Le tribunal a plongé dans le brouillard de l'instruction de l'affaire Outreau mercredi à Rennes, au deuxième jour du procès de Daniel Legrand, en se penchant sur les auditions des enfants Delay, violés par leurs parents, à l'origine de ce dossier il y a 14 ans.
Daniel Legrand - dont le père homonyme, décédé en 2012, était comme lui un des 13 acquittés d'Outreau - est poursuivi pour des accusations de viols retenues contre lui en 2003 à l'issue de l'instruction initiale de l'affaire d'Outreau, menée par le juge Fabrice Burgaud, mais qui n'avaient pas encore été jugées pour la période où il était mineur.
Un premier policier enquêteur, en charge de l'audition des enfants, est venu témoigner mercredi matin, faisant ressurgir dans la salle d'audience bretonne la brume angoissante de l'enquête, en relatant les premières auditions des enfants victimes, dans les limbes de l'enquête, début 2001.
Lorsqu'ils sont entendus pour la première fois début 2001, les fils de la famille Delay, âgés de 10, 8, 6 et 4 ans seulement, dénoncent des faits de viols et de violences de la part de leurs parents et de "familiers", se souvient Didier Wallet, alors responsable de la brigade des mineurs de Boulogne-sur-mer.
Ils dénoncent leurs parents et un couple de voisins, qui ont depuis lors avoué et ont été condamnés pour les avoir violés. Les enfants dénoncent aussi d'autres personnes parmi lesquelles plusieurs des futurs acquittés et même un adulte, handicapé si lourdement qu'il sera d'office écarté de la suite de l'enquête.
Le nom de Daniel ou Dany Legrand n'apparaît pas à ce stade.

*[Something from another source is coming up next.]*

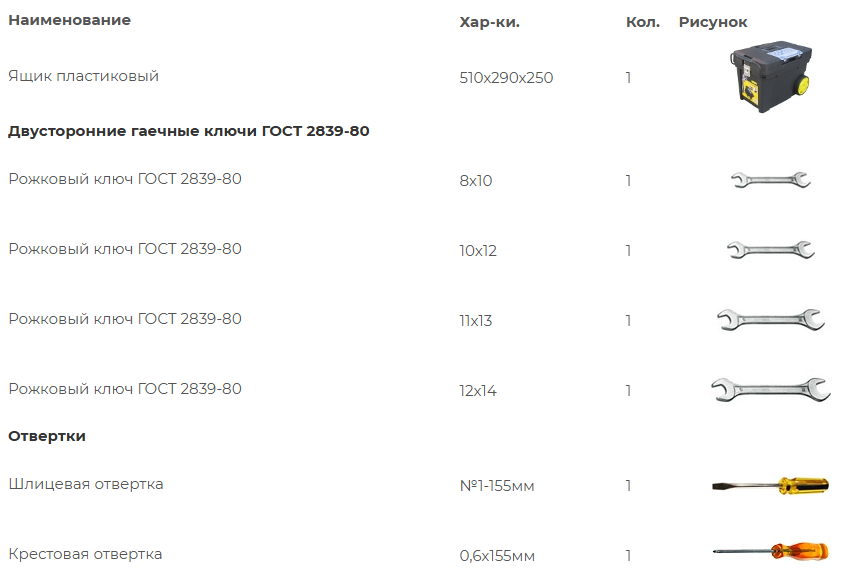Select the "Ящик пластиковый" item name

click(x=84, y=76)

Puis, au fil des auditions de ces enfants, de leurs assistantes maternelles, puis d'autres enfants qu'ils ont aussi désignés comme victimes, le nombre d'enfants comme d'adultes entendus, va exploser, passant à plusieurs dizaines.

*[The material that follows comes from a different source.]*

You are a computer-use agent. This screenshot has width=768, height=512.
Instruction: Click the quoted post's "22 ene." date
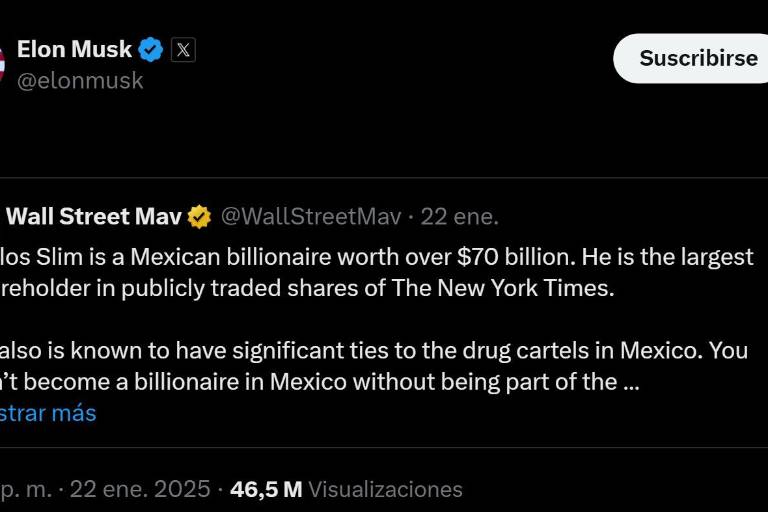point(460,217)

- "Concentration phénoménale de pédophiles?" -
"N'avez vous pas eu le sentiment que ce quartier d'Outreau avait une concentration phénoménale de pédophiles?", interroge le président Philippe Dary. "Bien sûr, mais c'était 80% de nos affaires" de mineurs, se souvient M. Wallet. Pour expliquer le phénomène, le policier invoque "l'alcoolisme et le fait que de nombreux parents avaient déjà fait l'objet d'agression sexuelle par des familiers".
Loin d'être blasé, M. Wallet se souvient d'une "période assez difficile, vu les déclarations que nous faisaient les enfants (Delay)". "C'était une des rares fois qu'on avait pu entendre autant d'agressions sur des enfants, pas seulement des pénétrations", ajoute-t-il. Chez les parents Delay seront découverts "des centaines de cassettes pornographiques" ainsi que des "ustensiles pornographiques".

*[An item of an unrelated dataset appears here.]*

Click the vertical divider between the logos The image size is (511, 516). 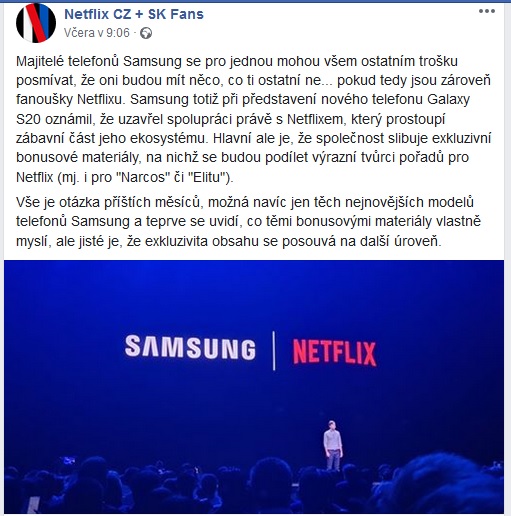click(274, 351)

Et pour mener cette enquête, qui s'ajoute à plusieurs dizaines d'autres dont il est chargé dans le même temps, ses moyens sont dérisoires: "On manquait d'ordis, on avait une voiture pour 15 () on était quatre pour traiter cette affaire-là () et même à un moment à deux Sans compter tous les autres dossiers".
Au fil de l'enquête, des albums photos sont montrés à certains enfants et à d'autres, non, selon une logique qui étonne le président, comme certains avocats de ce procès. En outre seront présentés souvent des "catalogues (photos) avec que des gens concernés" par l'enquête, et non pas mélangés avec des personnes non impliquées, s'étonne Me Patrice Reviron, avocat de Chérif Delay. "C'est le juge (Burgaud) qui m'a dit de faire comme cela", répond M. Wallet.
Outre un deuxième enquêteur en fin de matinée, l'audition de Chérif Delay - hospitalisé en milieu carcéral actuellement - devrait être lue dans l'après-midi, suivie de l'audition de son frère Jonathan.
Le dossier d'Outreau, portant sur un réseau pédophile présumé, a éclaté en février 2001. Mais après deux procès, à Saint-Omer (Pas-de-Calais) en 2004 puis en appel à Paris fin 2005, l'affaire débouche sur un "fiasco judiciaire" avec l'acquittement de 13 personnes sur les 17 mises en examen, après parfois trois ans de détention provisoire.
Devenu adulte handicapé, Daniel Legrand fils suit un traitement antipsychotique lourd et a évoqué mardi, au 1er jour de ce procès de 3 semaines, le cauchemar que lui a fait vivre cette affaire.